[Saved data entries]
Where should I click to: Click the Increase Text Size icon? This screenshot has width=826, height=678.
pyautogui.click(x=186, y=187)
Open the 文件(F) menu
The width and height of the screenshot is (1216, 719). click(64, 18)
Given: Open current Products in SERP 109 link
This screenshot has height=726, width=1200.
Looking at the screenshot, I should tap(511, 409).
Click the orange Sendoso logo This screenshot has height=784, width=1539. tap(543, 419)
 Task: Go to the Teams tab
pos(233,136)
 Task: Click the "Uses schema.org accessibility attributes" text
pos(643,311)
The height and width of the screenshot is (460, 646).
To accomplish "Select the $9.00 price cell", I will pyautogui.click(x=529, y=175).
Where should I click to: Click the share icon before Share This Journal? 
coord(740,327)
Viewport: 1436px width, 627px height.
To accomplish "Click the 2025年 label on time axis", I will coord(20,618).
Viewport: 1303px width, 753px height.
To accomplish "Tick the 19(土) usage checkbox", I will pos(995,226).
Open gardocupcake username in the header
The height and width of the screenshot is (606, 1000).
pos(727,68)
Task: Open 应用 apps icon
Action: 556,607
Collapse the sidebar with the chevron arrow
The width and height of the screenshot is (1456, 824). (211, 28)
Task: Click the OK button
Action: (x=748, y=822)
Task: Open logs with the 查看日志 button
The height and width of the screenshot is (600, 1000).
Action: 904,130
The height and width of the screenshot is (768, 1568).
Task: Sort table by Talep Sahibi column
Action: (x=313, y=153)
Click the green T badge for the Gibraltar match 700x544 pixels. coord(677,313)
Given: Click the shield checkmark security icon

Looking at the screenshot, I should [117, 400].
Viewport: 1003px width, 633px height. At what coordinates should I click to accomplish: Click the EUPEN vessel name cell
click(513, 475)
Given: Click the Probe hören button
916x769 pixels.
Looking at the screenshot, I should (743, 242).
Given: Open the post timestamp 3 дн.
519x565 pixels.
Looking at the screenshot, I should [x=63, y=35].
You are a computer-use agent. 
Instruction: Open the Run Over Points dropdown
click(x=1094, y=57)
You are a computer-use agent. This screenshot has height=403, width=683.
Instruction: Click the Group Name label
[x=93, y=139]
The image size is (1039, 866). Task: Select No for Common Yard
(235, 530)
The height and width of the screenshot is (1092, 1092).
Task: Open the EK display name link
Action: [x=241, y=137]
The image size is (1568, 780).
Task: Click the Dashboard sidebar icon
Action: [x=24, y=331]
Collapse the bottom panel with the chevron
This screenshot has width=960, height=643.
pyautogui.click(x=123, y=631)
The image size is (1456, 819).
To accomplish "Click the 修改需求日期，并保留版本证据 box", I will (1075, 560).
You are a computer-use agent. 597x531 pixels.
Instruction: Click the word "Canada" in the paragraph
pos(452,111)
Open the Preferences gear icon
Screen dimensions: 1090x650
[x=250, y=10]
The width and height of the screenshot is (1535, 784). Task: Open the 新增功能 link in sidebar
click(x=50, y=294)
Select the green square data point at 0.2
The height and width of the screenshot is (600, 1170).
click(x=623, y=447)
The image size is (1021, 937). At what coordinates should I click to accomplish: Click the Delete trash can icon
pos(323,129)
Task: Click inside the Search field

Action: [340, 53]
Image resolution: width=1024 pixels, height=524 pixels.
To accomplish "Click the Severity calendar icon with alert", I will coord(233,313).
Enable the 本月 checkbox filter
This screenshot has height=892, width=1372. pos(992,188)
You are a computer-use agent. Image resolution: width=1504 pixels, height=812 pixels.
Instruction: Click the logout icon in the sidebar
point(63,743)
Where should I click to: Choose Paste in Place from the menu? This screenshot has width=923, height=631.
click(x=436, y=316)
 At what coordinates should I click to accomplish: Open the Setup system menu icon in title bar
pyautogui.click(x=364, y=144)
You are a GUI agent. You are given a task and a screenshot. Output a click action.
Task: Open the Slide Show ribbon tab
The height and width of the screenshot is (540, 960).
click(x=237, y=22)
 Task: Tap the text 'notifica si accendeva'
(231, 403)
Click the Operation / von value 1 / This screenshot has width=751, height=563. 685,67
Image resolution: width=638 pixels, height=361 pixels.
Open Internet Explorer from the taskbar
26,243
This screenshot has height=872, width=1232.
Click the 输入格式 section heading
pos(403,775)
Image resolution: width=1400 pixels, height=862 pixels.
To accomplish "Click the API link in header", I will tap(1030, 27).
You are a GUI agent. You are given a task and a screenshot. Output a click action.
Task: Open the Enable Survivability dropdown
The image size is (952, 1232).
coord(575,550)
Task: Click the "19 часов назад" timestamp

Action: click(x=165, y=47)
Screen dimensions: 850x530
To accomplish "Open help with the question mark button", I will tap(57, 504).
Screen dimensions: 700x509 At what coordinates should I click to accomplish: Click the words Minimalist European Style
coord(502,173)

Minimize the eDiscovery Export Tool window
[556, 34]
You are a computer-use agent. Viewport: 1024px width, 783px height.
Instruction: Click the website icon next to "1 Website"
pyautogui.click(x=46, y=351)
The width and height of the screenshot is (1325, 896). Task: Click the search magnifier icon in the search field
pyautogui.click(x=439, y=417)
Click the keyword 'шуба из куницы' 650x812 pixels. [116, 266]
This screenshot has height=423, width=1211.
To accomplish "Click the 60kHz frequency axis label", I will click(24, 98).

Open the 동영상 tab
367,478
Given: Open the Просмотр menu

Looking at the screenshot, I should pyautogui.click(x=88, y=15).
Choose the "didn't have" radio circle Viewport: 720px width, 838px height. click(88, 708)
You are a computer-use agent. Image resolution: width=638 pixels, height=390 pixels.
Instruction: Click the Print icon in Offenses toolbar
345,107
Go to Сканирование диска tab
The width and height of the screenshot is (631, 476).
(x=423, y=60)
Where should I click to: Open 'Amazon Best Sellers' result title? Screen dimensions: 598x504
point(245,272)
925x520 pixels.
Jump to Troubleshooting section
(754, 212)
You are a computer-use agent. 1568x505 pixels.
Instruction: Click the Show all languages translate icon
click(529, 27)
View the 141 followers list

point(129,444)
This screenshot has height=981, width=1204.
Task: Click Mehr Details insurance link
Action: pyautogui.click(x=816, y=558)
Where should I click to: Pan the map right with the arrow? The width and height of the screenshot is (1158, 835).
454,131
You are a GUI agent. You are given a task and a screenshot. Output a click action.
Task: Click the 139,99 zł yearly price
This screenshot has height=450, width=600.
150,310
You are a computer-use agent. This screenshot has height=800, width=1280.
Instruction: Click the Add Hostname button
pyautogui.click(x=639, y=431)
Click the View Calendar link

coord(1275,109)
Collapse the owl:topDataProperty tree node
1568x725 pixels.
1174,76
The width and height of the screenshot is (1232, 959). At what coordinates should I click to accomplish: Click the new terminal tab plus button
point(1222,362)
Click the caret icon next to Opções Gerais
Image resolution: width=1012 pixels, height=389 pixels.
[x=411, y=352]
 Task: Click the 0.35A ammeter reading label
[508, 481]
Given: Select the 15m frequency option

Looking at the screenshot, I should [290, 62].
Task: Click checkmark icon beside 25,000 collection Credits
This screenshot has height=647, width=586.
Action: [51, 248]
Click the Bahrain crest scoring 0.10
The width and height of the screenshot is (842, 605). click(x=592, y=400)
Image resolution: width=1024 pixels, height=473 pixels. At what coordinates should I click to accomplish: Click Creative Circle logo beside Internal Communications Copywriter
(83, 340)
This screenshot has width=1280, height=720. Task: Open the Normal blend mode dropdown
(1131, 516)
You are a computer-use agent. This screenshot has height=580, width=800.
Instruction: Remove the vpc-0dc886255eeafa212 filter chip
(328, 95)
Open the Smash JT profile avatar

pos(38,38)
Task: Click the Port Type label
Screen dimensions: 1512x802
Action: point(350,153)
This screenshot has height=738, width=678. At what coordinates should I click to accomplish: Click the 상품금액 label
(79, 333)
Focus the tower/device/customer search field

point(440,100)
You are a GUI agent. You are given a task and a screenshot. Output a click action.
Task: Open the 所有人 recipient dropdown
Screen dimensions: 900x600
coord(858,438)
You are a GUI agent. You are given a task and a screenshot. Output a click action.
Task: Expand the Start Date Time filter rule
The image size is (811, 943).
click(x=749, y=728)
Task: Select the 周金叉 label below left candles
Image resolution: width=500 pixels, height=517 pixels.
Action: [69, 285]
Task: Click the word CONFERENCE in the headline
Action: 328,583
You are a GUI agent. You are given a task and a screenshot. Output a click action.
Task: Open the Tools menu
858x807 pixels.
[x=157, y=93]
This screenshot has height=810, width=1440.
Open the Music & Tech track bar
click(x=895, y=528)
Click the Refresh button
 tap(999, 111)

> _Directions_: Among the entries above, locate the lines containing "Image resolution: width=1400" and "This screenshot has height=423, width=1211.", and transcribe exactly those two lines and all lines between.

> _Solution for this exercise_:
Image resolution: width=1400 pixels, height=862 pixels.
To accomplish "Click the API link in header", I will tap(1030, 27).
You are a GUI agent. You are given a task and a screenshot. Output a click action.
Task: Open the Enable Survivability dropdown
The image size is (952, 1232).
coord(575,550)
Task: Click the "19 часов назад" timestamp

Action: click(x=165, y=47)
Screen dimensions: 850x530
To accomplish "Open help with the question mark button", I will tap(57, 504).
Screen dimensions: 700x509 At what coordinates should I click to accomplish: Click the words Minimalist European Style
coord(502,173)

Minimize the eDiscovery Export Tool window
[556, 34]
You are a computer-use agent. Viewport: 1024px width, 783px height.
Instruction: Click the website icon next to "1 Website"
pyautogui.click(x=46, y=351)
The width and height of the screenshot is (1325, 896). Task: Click the search magnifier icon in the search field
pyautogui.click(x=439, y=417)
Click the keyword 'шуба из куницы' 650x812 pixels. [116, 266]
This screenshot has height=423, width=1211.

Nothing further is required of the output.